L'alliance Orbán-Fico prend fin avec un regain de tensions entre la Slovaquie et la Hongrie
« Les relations entre la Slovaquie et la Hongrie ne font plus l'objet d'une rivalité politique depuis de nombreuses années », a déclaré Robert Fico
La première fracture sérieuse entre la Hongrie et la Slovaquie depuis le départ politique de Viktor Orbán pourrait raviver les conflits ethniques qui remontent aux décrets Beneš de 1945.
Péter Magyar, le futur Premier ministre hongrois, a exigé que le dirigeant slovaque Robert Fico – qui était un proche allié d’Orbán – abroge la législation qui érige en infraction pénale le fait de remettre en cause les lois promulguées dans la Tchécoslovaquie d’après-guerre et qui ont exproprié les Hongrois et les Allemands.

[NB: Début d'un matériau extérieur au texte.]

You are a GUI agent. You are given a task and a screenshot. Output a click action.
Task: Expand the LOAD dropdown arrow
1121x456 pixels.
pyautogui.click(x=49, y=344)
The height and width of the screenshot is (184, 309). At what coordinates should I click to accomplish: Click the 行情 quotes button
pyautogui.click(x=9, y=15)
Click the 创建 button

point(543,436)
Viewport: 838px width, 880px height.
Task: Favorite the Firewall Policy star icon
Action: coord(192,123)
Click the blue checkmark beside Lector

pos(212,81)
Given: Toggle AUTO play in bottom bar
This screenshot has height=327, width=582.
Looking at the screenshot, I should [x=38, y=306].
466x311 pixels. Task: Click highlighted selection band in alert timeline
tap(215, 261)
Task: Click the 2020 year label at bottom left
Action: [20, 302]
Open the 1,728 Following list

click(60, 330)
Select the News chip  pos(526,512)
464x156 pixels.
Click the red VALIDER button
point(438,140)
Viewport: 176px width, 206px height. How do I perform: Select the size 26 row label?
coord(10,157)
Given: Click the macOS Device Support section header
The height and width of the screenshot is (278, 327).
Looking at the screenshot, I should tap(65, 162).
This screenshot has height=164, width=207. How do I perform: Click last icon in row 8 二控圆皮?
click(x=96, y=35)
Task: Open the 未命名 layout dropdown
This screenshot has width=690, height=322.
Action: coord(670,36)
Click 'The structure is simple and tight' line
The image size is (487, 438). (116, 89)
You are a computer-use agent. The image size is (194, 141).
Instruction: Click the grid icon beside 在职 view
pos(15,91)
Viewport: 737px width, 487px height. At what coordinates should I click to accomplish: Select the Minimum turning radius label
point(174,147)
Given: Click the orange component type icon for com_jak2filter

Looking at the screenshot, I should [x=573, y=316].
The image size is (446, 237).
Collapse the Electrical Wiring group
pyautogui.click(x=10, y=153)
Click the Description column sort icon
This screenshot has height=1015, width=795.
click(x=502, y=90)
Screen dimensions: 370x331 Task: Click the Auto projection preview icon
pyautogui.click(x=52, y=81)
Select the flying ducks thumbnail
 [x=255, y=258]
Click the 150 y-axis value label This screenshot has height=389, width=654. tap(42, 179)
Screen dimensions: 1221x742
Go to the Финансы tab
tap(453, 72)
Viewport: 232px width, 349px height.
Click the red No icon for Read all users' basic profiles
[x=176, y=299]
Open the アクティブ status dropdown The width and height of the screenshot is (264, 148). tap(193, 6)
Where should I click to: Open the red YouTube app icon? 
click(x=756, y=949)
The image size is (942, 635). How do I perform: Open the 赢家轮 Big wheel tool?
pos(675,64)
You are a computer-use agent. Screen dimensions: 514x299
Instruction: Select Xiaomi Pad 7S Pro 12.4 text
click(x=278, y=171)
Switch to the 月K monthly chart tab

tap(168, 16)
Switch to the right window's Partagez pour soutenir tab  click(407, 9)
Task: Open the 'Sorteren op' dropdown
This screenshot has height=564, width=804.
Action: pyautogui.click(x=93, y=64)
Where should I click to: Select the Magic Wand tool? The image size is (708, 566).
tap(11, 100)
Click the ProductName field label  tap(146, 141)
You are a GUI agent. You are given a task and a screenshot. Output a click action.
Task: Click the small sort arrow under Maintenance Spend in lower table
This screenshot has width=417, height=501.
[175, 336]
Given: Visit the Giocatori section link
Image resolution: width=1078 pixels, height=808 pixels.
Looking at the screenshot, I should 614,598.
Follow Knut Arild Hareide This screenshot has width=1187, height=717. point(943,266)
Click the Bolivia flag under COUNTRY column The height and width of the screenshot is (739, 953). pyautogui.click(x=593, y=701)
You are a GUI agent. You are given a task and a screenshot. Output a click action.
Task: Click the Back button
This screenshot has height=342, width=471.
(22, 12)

Lors de leur premier entretien téléphonique après les élections hongroises, Fico a déclaré que l’une des priorités de Magyar dans les relations slovaquo-hongroises serait les « décrets Beneš », une question sur laquelle les deux parties ont des « positions fondamentalement différentes ».
« J’ai souligné que les relations slovaquo-hongroises ne faisaient plus l’objet d’une rivalité politique depuis de nombreuses années et que je tiens à la bonne coexistence des Slovaques et des Hongrois en Slovaquie », a écrit Fico dans un message publié mardi sur Facebook.
Dans un message publié sur X, Magyar a subordonné toute poursuite des discussions avec la Slovaquie à la résolution de cette question. Les deux dirigeants ont également convenu de se rencontrer en personne lors du prochain sommet du Conseil européen à Bruxelles. « Nous ne pourrons engager des discussions sur des questions politiques que si nous obtenons la garantie que la Slovaquie abrogera la législation menaçant d’emprisonnement les Hongrois de Slovaquie », a-t-il écrit.
Le différend porte sur les décrets Beneš, promulgués en 1945 par le président tchécoslovaque de l’époque, Eduard Beneš, qui imposaient une responsabilité collective aux personnes d’origine allemande et hongroise et permettaient la confiscation de leurs biens.
En Slovaquie, la question était restée largement en sommeil pendant des décennies, mais elle a refait surface fin 2025 après que le principal parti d’opposition, Slovaquie progressiste, a mis en lumière des cas contemporains dans lesquels des personnes d’origine hongroise auraient perdu des terres en vertu d’une législation datant des années 1940.
La reprise du débat a alarmé le gouvernement de Fico, qui a réagi en faisant adopter une loi interdisant de fait toute critique publique des décrets, les infractions étant passibles d’une peine pouvant aller jusqu’à six mois de prison.
Après sa victoire électorale, Magyar réclame désormais l’abrogation de l’amendement slovaque et exige des garanties qu’aucune confiscation de terres n’aura lieu. Le dirigeant du parti Tisza avait déjà saisi cette question pendant sa campagne électorale et tiré parti de l’hésitation initiale de Viktor Orbán à condamner la loi slovaque.
Magyar a accusé Orbán de « laisser la minorité hongroise en Slovaquie à la merci des événements » et a qualifié Fico de « politicien anti-hongrois ». Le gouvernement Orbán n’a réagi qu’après coup, en envoyant une lettre à la Commission européenne pour l’exhorter à intervenir contre la législation slovaque.
Les experts interrogés par EuBrief ont fait remarquer que c’était précisément le tandem Fico-Orbán qui avait longtemps maintenu « artificiellement » stables les relations slovaquo-hongroises, autrefois tendues.
En réalité, cependant, plusieurs questions restent en suspens, des décrets Beneš et de la double nationalité au différend concernant le barrage de Gabčíkovo. Celles-ci pourraient devenir des sujets politiquement explosifs après le changement de gouvernement en Hongrie.